*Your objective*:
Among the lines of data below, reproduce only those from the one with "mehr anzeigen (285, 1150)" through the one with "Início (616, 147)", exactly as they stand, both ends included.

*Saved entries*:
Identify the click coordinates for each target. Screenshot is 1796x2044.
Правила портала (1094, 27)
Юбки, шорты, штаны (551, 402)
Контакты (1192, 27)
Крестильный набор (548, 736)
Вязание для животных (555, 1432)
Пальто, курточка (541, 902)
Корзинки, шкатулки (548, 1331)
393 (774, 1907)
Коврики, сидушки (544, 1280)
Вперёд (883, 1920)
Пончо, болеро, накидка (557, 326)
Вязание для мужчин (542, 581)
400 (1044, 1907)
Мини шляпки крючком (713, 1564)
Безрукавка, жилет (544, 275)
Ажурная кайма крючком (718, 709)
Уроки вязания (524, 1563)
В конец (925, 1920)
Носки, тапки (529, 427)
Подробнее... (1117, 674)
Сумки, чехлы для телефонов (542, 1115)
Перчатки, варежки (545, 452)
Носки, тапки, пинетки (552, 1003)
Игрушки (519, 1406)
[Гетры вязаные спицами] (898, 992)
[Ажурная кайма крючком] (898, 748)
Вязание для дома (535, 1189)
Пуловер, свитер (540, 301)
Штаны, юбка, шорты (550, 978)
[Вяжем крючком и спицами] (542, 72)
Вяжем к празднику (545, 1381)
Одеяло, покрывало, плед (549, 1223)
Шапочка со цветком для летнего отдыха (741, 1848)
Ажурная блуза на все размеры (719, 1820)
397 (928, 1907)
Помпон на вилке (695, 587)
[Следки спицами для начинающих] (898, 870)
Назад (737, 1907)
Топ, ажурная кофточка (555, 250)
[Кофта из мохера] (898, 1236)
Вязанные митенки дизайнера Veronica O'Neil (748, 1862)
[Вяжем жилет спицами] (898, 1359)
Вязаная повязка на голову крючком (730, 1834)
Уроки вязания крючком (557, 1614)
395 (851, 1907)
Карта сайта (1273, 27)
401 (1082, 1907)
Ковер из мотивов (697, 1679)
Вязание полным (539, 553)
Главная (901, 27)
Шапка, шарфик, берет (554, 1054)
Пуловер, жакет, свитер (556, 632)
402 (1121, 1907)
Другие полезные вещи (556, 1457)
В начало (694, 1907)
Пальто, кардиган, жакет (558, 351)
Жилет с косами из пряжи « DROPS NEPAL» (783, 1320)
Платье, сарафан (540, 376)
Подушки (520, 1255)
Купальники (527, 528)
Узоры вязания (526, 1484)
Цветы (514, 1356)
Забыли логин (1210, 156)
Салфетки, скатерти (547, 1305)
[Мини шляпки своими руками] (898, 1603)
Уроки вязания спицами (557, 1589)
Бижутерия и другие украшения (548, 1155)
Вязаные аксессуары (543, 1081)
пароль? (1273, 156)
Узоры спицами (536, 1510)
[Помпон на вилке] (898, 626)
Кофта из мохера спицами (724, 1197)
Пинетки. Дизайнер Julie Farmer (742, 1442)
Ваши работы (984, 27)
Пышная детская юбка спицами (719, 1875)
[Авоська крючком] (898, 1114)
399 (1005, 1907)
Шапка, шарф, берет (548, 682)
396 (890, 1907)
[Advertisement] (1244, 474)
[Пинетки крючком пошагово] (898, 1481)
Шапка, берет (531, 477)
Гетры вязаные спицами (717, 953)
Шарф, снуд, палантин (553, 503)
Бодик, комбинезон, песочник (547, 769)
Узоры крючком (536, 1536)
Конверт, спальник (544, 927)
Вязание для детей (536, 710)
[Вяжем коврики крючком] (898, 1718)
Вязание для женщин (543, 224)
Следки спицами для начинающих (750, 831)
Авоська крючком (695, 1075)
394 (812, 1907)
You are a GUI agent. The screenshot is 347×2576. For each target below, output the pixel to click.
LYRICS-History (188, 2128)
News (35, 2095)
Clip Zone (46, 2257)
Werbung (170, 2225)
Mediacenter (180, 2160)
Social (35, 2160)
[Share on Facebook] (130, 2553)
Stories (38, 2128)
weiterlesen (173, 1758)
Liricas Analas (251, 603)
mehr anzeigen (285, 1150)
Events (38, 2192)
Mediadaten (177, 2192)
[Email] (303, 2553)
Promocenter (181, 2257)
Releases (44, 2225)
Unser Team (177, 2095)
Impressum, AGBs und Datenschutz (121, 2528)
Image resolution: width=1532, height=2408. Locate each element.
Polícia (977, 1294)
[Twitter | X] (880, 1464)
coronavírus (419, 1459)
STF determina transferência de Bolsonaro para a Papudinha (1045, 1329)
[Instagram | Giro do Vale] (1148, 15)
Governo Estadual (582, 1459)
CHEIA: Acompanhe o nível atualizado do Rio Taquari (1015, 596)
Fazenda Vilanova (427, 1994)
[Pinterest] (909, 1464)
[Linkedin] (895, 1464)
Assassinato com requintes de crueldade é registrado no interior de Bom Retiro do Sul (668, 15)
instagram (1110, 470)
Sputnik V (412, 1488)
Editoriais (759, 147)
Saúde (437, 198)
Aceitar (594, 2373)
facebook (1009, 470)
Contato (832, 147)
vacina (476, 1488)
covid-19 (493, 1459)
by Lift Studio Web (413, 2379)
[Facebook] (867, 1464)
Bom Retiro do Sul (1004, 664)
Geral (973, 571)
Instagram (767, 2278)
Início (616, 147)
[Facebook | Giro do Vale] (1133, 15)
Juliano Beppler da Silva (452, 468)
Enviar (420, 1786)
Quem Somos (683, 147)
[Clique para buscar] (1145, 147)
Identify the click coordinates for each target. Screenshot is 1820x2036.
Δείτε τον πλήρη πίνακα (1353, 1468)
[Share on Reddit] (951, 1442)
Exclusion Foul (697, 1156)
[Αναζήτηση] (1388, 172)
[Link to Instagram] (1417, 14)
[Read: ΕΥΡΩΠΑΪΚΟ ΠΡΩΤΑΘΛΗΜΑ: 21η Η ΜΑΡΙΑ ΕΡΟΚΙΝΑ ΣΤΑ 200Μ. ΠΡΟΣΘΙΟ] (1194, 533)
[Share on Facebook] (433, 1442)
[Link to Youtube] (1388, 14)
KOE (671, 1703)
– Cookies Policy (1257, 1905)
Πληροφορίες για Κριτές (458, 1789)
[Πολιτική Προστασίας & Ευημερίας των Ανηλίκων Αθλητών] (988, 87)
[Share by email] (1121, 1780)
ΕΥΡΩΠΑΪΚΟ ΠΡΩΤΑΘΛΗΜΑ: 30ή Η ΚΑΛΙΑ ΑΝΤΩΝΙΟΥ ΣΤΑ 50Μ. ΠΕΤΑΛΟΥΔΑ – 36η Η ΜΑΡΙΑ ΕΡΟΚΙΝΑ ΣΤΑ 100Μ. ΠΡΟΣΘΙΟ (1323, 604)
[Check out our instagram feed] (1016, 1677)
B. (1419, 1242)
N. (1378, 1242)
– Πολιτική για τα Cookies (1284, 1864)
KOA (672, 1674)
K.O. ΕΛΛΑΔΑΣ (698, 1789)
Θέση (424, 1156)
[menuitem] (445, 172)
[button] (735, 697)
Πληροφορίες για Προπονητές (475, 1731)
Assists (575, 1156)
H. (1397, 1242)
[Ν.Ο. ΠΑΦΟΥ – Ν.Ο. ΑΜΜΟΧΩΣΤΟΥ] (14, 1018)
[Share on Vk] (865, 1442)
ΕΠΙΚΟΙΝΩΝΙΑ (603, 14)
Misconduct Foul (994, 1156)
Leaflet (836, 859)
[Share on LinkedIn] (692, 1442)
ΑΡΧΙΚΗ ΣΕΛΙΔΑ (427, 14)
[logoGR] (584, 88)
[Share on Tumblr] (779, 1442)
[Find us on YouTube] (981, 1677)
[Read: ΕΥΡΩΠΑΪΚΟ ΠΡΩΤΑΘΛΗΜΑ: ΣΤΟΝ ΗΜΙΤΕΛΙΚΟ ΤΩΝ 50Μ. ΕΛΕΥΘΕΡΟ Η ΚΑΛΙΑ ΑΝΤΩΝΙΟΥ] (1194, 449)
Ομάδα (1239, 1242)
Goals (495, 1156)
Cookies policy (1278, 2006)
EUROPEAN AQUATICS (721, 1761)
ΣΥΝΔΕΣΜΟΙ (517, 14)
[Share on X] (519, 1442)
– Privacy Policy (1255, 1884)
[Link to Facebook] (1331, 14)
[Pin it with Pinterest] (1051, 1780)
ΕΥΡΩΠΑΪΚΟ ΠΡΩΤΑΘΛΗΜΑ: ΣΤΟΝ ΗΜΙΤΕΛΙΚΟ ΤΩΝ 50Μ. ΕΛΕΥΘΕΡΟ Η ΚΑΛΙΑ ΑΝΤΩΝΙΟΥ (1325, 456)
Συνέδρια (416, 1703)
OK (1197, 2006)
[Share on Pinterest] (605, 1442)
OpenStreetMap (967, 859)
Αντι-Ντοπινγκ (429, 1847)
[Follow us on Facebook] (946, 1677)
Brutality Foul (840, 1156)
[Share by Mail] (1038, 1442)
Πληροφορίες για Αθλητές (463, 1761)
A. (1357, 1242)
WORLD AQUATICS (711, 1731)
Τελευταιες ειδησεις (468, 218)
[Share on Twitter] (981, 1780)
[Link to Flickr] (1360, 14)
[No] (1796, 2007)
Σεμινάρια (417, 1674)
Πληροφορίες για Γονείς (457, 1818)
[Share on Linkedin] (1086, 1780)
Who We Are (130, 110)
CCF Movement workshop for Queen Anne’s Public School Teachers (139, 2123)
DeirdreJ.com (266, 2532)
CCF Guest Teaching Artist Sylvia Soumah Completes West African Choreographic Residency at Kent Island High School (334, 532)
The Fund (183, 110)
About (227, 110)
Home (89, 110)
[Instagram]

*Written answer*:
mehr anzeigen (285, 1150)
Events (38, 2192)
Mediadaten (177, 2192)
[Email] (303, 2553)
Promocenter (181, 2257)
Releases (44, 2225)
Unser Team (177, 2095)
Impressum, AGBs und Datenschutz (121, 2528)
Image resolution: width=1532, height=2408. Locate each element.
Polícia (977, 1294)
[Twitter | X] (880, 1464)
coronavírus (419, 1459)
STF determina transferência de Bolsonaro para a Papudinha (1045, 1329)
[Instagram | Giro do Vale] (1148, 15)
Governo Estadual (582, 1459)
CHEIA: Acompanhe o nível atualizado do Rio Taquari (1015, 596)
Fazenda Vilanova (427, 1994)
[Pinterest] (909, 1464)
[Linkedin] (895, 1464)
Assassinato com requintes de crueldade é registrado no interior de Bom Retiro do Sul (668, 15)
instagram (1110, 470)
Sputnik V (412, 1488)
Editoriais (759, 147)
Saúde (437, 198)
Aceitar (594, 2373)
facebook (1009, 470)
Contato (832, 147)
vacina (476, 1488)
covid-19 (493, 1459)
by Lift Studio Web (413, 2379)
[Facebook] (867, 1464)
Bom Retiro do Sul (1004, 664)
Geral (973, 571)
Instagram (767, 2278)
Início (616, 147)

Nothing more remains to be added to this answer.